Zero Tolerance Policies Toolbox Talk

Toolbox talk on zero tolerance workplace violence policies and why threats, intimidation, and violence must be reported.

A zero tolerance policy means threats, intimidation, harassment, weapons, and violence are not accepted on the jobsite. This applies to workers, supervisors, visitors, vendors, drivers, customers, tenants, and anyone else who comes into the work area.

This talk focuses on what zero tolerance means in real jobsite situations.
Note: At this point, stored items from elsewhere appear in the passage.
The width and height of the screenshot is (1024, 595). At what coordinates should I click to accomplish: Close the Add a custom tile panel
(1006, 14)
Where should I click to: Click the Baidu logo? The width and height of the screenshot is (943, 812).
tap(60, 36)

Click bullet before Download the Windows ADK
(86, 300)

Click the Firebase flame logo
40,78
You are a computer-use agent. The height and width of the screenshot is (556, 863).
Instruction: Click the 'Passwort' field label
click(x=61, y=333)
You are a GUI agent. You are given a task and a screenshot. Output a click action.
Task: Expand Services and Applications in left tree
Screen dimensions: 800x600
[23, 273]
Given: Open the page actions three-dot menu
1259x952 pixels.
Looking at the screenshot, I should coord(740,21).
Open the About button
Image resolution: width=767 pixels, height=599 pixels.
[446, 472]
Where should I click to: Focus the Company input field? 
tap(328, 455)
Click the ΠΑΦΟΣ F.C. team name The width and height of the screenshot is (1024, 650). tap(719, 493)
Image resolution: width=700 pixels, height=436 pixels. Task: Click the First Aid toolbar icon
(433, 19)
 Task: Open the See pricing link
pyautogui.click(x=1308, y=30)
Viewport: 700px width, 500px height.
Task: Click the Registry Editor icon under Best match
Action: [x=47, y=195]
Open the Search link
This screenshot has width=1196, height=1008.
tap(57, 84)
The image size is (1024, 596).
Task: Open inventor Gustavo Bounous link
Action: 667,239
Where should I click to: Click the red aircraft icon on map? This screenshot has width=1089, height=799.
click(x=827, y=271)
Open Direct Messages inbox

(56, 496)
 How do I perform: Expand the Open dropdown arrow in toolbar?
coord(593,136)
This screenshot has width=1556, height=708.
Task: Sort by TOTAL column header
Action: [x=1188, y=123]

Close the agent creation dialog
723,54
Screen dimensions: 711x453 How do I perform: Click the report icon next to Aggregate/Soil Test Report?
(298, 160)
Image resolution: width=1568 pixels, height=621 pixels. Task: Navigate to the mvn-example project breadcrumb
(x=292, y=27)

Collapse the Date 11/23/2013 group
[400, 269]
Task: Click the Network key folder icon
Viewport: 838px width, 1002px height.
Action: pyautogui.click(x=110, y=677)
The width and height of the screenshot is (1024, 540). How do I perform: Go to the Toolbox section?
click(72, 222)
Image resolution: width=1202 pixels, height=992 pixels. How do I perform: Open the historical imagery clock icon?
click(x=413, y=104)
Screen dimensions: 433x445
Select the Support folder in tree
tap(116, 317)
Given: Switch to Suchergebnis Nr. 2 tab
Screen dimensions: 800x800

The goal is to make sure every worker understands what behavior must be reported, when work should stop, and why no threat should be ignored or treated like a joke.

Why This Matters

  • Threats and violence can lead to serious injuries or death.
  • A clear policy helps workers know what behavior is unacceptable.
  • Crews working around tools, equipment, heights, traffic, trenches, and live power cannot afford distractions from conflict.
  • Reporting early helps supervisors remove hazards before a situation escalates.
  • Zero tolerance protects workers who speak up about unsafe or threatening behavior.

Common Hazards

  • Verbal threats, yelling, intimidation, bullying, or aggressive language.
  • Physical actions such as pushing, grabbing, blocking exits, throwing objects, or fighting.
  • Harassment, stalking, repeated unwanted contact, or retaliation after a complaint.
  • Jokes or comments about hurting someone, getting revenge, or bringing a weapon to the site.
  • Weapons brought onto the jobsite, stored in vehicles, or mentioned during an argument.
  • Workers ignoring threats because the person is a friend, longtime employee, or “always talks that way.”
  • Arguments with customers, tenants, delivery drivers, inspectors, or members of the public.
  • A worker making threats off site, by phone, text, or social media that affect safety on the jobsite.

Safety Checklist

Before Work Begins

  • Know the company and site rules for workplace violence, threats, weapons, harassment, and retaliation.
  • Know who to report concerns to, including the foreman, superintendent, safety contact, security, or emergency services.
  • Review how to handle visitors, vendors, delivery drivers, and unauthorized people on site.
  • Make sure workers know the location of exits, muster areas, site office, and emergency contact points.
  • Tell supervision about any known threats, restraining order issues, or outside conflicts that could come to the jobsite.

During Work

  • Report threats, intimidation, harassment, or violence right away.
  • Do not excuse aggressive behavior as joking, stress, personality, or normal jobsite talk.
  • Stay calm, keep distance, and avoid arguing with someone who is angry or threatening.
  • Do not confront an aggressive person alone.
  • Move away from tools, equipment, ladders, scaffolds, trenches, traffic, and loading areas during a conflict.
  • Protect workers from retaliation after they report unsafe or threatening behavior.
  • Call emergency services if there is an immediate threat, weapon, fight, or serious risk to anyone’s safety.

Crew Talking Points

  • What does zero tolerance mean on this jobsite?
  • What behaviors must be reported immediately?
  • Who should workers contact first if someone makes a threat?
  • How should the crew respond if a threat is made as a “joke”?
  • What areas of this site would make a conflict especially dangerous?
  • Does anyone have a question, concern, or situation they need to raise before work starts?

Stop Work If

  • Someone threatens to hurt another person.
  • A fight, pushing, grabbing, or physical intimidation occurs.
  • A weapon is seen, mentioned, suspected, or brought onto the jobsite.
  • A worker, visitor, customer, tenant, or driver becomes aggressive and refuses to calm down.
  • Someone blocks another person from leaving or tries to force a confrontation.
  • A conflict creates a distraction near heavy equipment, lifts, ladders, scaffolds, traffic, trenches, energized systems, or suspended loads.

Final Reminder

Zero tolerance means threats and violence are handled seriously every time. Report concerns early and do not wait for someone to get hurt.